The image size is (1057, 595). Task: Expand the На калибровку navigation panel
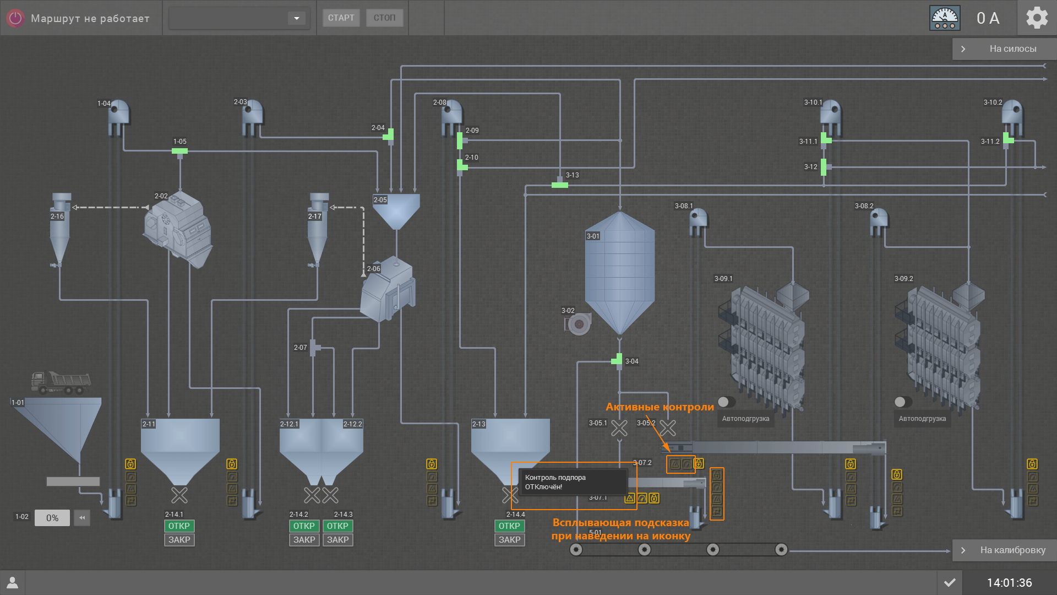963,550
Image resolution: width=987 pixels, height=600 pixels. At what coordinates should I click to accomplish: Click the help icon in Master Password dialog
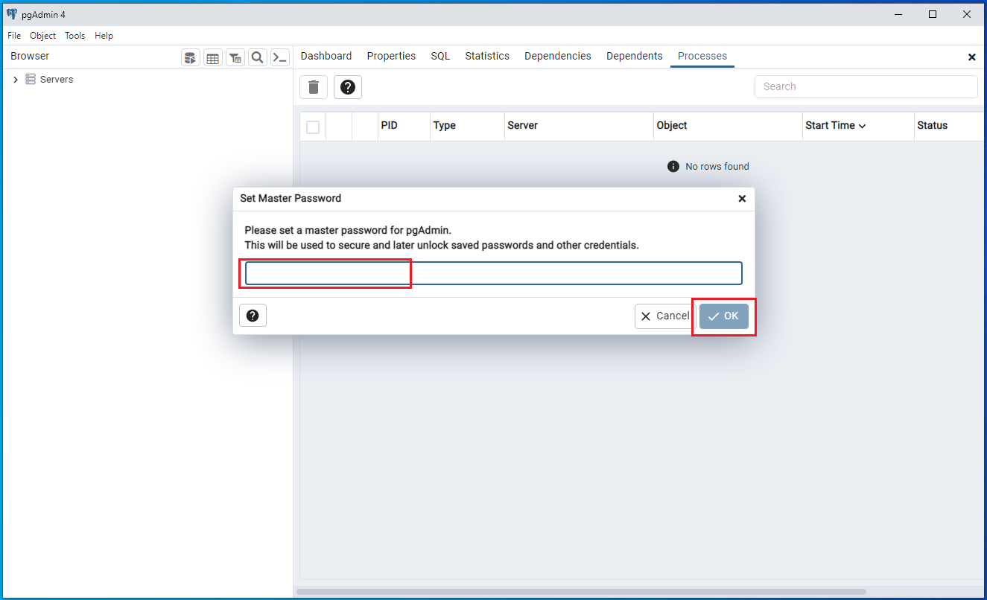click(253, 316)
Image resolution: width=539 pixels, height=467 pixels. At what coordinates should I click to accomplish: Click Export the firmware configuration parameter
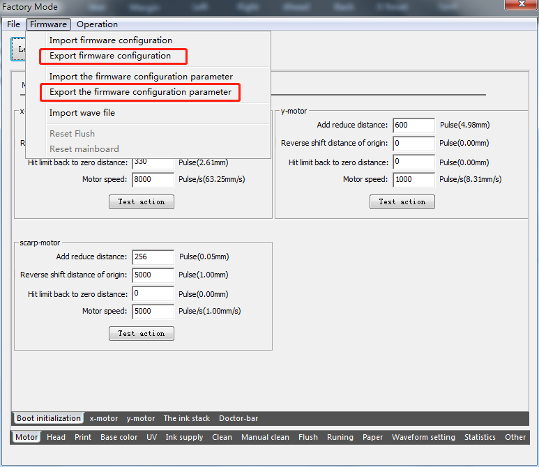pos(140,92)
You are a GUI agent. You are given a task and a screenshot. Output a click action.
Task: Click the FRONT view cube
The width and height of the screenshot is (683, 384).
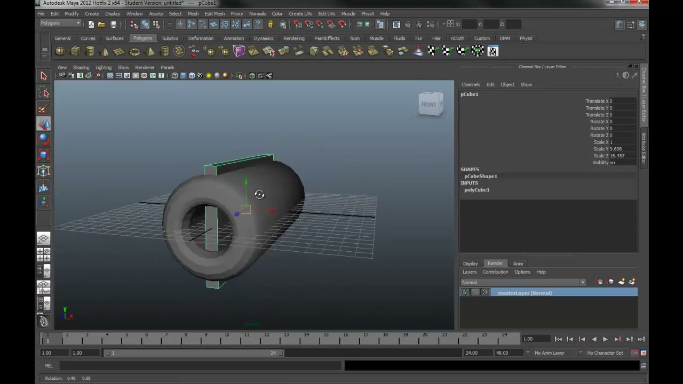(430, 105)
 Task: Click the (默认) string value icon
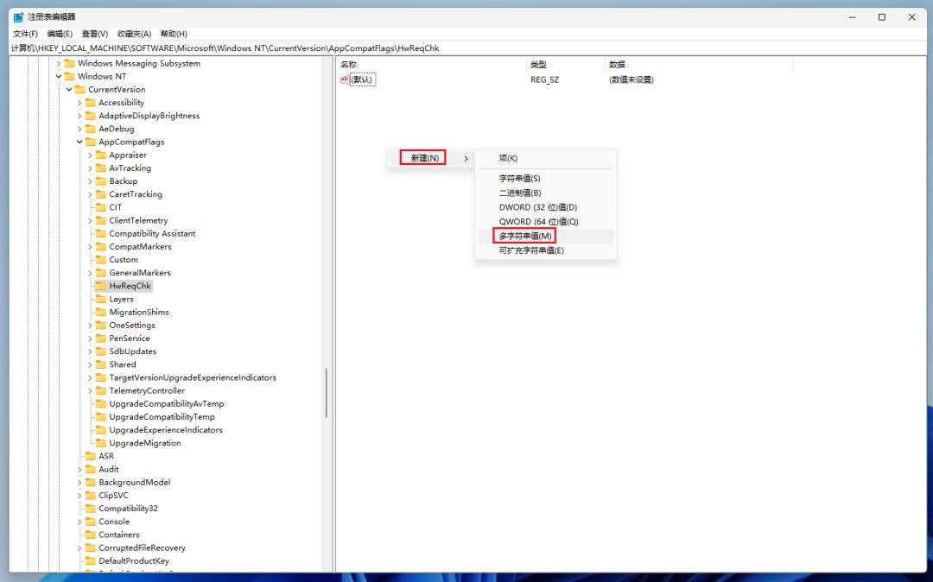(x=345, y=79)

**Problem details:** Copy out the entries exactly, from the line containing "You are a GUI" down to the end of the entries, and omit the pictures.

**The result:**
You are a GUI agent. You are given a task and a screenshot. Output a click action.
Task: Click the FRONT view cube
The width and height of the screenshot is (683, 384).
(430, 105)
 Task: Click the (默认) string value icon
(x=345, y=79)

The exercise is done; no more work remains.